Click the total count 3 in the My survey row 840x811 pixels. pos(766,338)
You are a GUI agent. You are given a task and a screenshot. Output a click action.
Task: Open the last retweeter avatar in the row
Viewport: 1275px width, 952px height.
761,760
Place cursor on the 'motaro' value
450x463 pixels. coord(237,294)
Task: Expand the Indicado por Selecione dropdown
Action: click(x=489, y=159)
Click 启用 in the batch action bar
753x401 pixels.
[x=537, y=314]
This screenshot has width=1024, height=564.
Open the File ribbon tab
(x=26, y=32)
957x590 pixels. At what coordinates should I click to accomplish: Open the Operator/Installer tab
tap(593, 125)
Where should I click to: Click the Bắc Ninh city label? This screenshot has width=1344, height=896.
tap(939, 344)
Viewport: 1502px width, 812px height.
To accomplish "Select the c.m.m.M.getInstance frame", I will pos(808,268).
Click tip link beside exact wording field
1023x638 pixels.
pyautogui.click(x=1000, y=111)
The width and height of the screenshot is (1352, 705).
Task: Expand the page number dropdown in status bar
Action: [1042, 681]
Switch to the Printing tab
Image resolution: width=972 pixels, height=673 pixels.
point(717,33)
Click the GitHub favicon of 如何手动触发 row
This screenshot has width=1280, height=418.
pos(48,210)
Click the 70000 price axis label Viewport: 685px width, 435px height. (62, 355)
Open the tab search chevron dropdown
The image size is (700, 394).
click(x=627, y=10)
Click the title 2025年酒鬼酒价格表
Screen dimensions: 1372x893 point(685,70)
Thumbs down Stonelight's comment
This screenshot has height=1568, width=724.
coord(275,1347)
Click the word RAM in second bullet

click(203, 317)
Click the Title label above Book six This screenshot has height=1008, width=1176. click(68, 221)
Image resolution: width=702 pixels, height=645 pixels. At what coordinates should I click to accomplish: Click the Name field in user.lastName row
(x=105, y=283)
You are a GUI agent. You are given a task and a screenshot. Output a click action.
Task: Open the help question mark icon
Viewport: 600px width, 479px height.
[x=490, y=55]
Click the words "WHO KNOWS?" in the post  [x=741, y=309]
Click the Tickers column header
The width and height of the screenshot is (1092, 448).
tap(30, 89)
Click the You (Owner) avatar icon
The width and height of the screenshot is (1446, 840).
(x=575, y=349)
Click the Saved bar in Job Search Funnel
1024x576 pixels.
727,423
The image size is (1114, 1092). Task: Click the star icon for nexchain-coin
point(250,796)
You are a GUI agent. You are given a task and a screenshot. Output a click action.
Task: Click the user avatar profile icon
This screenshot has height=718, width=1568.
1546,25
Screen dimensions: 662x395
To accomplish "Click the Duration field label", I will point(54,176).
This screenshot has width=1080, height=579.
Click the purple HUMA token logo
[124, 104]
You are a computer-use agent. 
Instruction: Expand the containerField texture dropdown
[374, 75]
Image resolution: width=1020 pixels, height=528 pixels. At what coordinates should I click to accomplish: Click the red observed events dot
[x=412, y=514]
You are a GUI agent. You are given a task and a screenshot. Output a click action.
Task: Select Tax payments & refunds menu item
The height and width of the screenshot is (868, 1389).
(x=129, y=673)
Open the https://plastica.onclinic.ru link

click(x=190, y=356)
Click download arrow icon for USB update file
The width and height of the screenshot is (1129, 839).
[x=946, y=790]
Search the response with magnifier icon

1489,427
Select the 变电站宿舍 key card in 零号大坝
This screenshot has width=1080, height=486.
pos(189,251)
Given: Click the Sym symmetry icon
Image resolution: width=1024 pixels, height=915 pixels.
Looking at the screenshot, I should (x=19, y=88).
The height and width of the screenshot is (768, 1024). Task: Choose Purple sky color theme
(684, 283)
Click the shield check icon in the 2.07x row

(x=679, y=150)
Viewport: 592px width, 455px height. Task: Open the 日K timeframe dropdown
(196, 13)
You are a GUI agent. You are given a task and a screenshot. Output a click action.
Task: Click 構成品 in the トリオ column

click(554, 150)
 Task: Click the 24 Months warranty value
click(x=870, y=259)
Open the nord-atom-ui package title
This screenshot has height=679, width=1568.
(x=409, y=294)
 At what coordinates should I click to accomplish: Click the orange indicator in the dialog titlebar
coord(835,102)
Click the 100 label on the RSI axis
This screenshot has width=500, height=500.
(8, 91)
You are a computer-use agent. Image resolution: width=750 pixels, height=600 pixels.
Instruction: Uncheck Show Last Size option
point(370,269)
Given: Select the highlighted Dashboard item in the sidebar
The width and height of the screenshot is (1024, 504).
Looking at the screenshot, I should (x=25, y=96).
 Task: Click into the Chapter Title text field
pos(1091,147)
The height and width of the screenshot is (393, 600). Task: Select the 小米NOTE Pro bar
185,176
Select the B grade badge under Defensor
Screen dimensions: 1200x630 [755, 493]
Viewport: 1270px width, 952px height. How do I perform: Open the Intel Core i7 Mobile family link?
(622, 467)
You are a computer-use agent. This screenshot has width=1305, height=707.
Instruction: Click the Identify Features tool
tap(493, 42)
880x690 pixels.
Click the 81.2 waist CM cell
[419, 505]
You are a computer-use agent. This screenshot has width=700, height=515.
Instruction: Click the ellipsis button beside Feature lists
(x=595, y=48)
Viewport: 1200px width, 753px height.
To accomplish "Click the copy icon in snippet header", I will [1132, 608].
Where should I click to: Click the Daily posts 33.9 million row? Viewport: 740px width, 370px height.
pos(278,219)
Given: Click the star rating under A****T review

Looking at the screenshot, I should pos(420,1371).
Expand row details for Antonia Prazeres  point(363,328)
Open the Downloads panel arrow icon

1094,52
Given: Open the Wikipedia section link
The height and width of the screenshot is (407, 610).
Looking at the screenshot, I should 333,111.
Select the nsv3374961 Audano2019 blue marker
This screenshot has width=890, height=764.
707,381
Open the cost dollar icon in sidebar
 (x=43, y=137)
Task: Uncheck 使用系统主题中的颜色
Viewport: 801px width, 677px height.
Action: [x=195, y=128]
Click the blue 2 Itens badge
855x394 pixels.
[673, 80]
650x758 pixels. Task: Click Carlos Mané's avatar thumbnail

» **Exercise instructions**:
No line may be skipped. Transcribe the listing above exactly.

» **Final answer**:
Click the total count 3 in the My survey row 840x811 pixels. pos(766,338)
You are a GUI agent. You are given a task and a screenshot. Output a click action.
Task: Open the last retweeter avatar in the row
Viewport: 1275px width, 952px height.
761,760
Place cursor on the 'motaro' value
450x463 pixels. coord(237,294)
Task: Expand the Indicado por Selecione dropdown
Action: click(x=489, y=159)
Click 启用 in the batch action bar
753x401 pixels.
[x=537, y=314]
This screenshot has width=1024, height=564.
Open the File ribbon tab
(x=26, y=32)
957x590 pixels. At what coordinates should I click to accomplish: Open the Operator/Installer tab
tap(593, 125)
Where should I click to: Click the Bắc Ninh city label? This screenshot has width=1344, height=896.
tap(939, 344)
Viewport: 1502px width, 812px height.
To accomplish "Select the c.m.m.M.getInstance frame", I will pos(808,268).
Click tip link beside exact wording field
1023x638 pixels.
pyautogui.click(x=1000, y=111)
The width and height of the screenshot is (1352, 705).
Task: Expand the page number dropdown in status bar
Action: [1042, 681]
Switch to the Printing tab
Image resolution: width=972 pixels, height=673 pixels.
point(717,33)
Click the GitHub favicon of 如何手动触发 row
This screenshot has width=1280, height=418.
pos(48,210)
Click the 70000 price axis label Viewport: 685px width, 435px height. (62, 355)
Open the tab search chevron dropdown
The image size is (700, 394).
click(x=627, y=10)
Click the title 2025年酒鬼酒价格表
Screen dimensions: 1372x893 point(685,70)
Thumbs down Stonelight's comment
This screenshot has height=1568, width=724.
coord(275,1347)
Click the word RAM in second bullet

click(203, 317)
Click the Title label above Book six This screenshot has height=1008, width=1176. click(68, 221)
Image resolution: width=702 pixels, height=645 pixels. At what coordinates should I click to accomplish: Click the Name field in user.lastName row
(x=105, y=283)
You are a GUI agent. You are given a task and a screenshot. Output a click action.
Task: Open the help question mark icon
Viewport: 600px width, 479px height.
[x=490, y=55]
Click the words "WHO KNOWS?" in the post  [x=741, y=309]
Click the Tickers column header
The width and height of the screenshot is (1092, 448).
tap(30, 89)
Click the You (Owner) avatar icon
The width and height of the screenshot is (1446, 840).
(x=575, y=349)
Click the Saved bar in Job Search Funnel
1024x576 pixels.
727,423
The image size is (1114, 1092). Task: Click the star icon for nexchain-coin
point(250,796)
You are a GUI agent. You are given a task and a screenshot. Output a click action.
Task: Click the user avatar profile icon
This screenshot has height=718, width=1568.
1546,25
Screen dimensions: 662x395
To accomplish "Click the Duration field label", I will point(54,176).
This screenshot has width=1080, height=579.
Click the purple HUMA token logo
[124, 104]
You are a computer-use agent. 
Instruction: Expand the containerField texture dropdown
[374, 75]
Image resolution: width=1020 pixels, height=528 pixels. At what coordinates should I click to accomplish: Click the red observed events dot
[x=412, y=514]
You are a GUI agent. You are given a task and a screenshot. Output a click action.
Task: Select Tax payments & refunds menu item
The height and width of the screenshot is (868, 1389).
(x=129, y=673)
Open the https://plastica.onclinic.ru link

click(x=190, y=356)
Click download arrow icon for USB update file
The width and height of the screenshot is (1129, 839).
[x=946, y=790]
Search the response with magnifier icon

1489,427
Select the 变电站宿舍 key card in 零号大坝
This screenshot has width=1080, height=486.
pos(189,251)
Given: Click the Sym symmetry icon
Image resolution: width=1024 pixels, height=915 pixels.
Looking at the screenshot, I should (x=19, y=88).
The height and width of the screenshot is (768, 1024). Task: Choose Purple sky color theme
(684, 283)
Click the shield check icon in the 2.07x row

(x=679, y=150)
Viewport: 592px width, 455px height. Task: Open the 日K timeframe dropdown
(196, 13)
You are a GUI agent. You are given a task and a screenshot. Output a click action.
Task: Click 構成品 in the トリオ column

click(554, 150)
 Task: Click the 24 Months warranty value
click(x=870, y=259)
Open the nord-atom-ui package title
This screenshot has height=679, width=1568.
(x=409, y=294)
 At what coordinates should I click to accomplish: Click the orange indicator in the dialog titlebar
coord(835,102)
Click the 100 label on the RSI axis
This screenshot has width=500, height=500.
(8, 91)
You are a computer-use agent. Image resolution: width=750 pixels, height=600 pixels.
Instruction: Uncheck Show Last Size option
point(370,269)
Given: Select the highlighted Dashboard item in the sidebar
The width and height of the screenshot is (1024, 504).
Looking at the screenshot, I should (x=25, y=96).
 Task: Click into the Chapter Title text field
pos(1091,147)
The height and width of the screenshot is (393, 600). Task: Select the 小米NOTE Pro bar
185,176
Select the B grade badge under Defensor
Screen dimensions: 1200x630 [755, 493]
Viewport: 1270px width, 952px height. How do I perform: Open the Intel Core i7 Mobile family link?
(622, 467)
You are a computer-use agent. This screenshot has width=1305, height=707.
Instruction: Click the Identify Features tool
tap(493, 42)
880x690 pixels.
Click the 81.2 waist CM cell
[419, 505]
You are a computer-use agent. This screenshot has width=700, height=515.
Instruction: Click the ellipsis button beside Feature lists
(x=595, y=48)
Viewport: 1200px width, 753px height.
To accomplish "Click the copy icon in snippet header", I will [1132, 608].
Where should I click to: Click the Daily posts 33.9 million row? Viewport: 740px width, 370px height.
pos(278,219)
Given: Click the star rating under A****T review

Looking at the screenshot, I should pos(420,1371).
Expand row details for Antonia Prazeres  point(363,328)
Open the Downloads panel arrow icon

1094,52
Given: Open the Wikipedia section link
The height and width of the screenshot is (407, 610).
Looking at the screenshot, I should 333,111.
Select the nsv3374961 Audano2019 blue marker
This screenshot has width=890, height=764.
707,381
Open the cost dollar icon in sidebar
 (x=43, y=137)
Task: Uncheck 使用系统主题中的颜色
Viewport: 801px width, 677px height.
Action: [x=195, y=128]
Click the blue 2 Itens badge
855x394 pixels.
[673, 80]
650x758 pixels. Task: Click Carlos Mané's avatar thumbnail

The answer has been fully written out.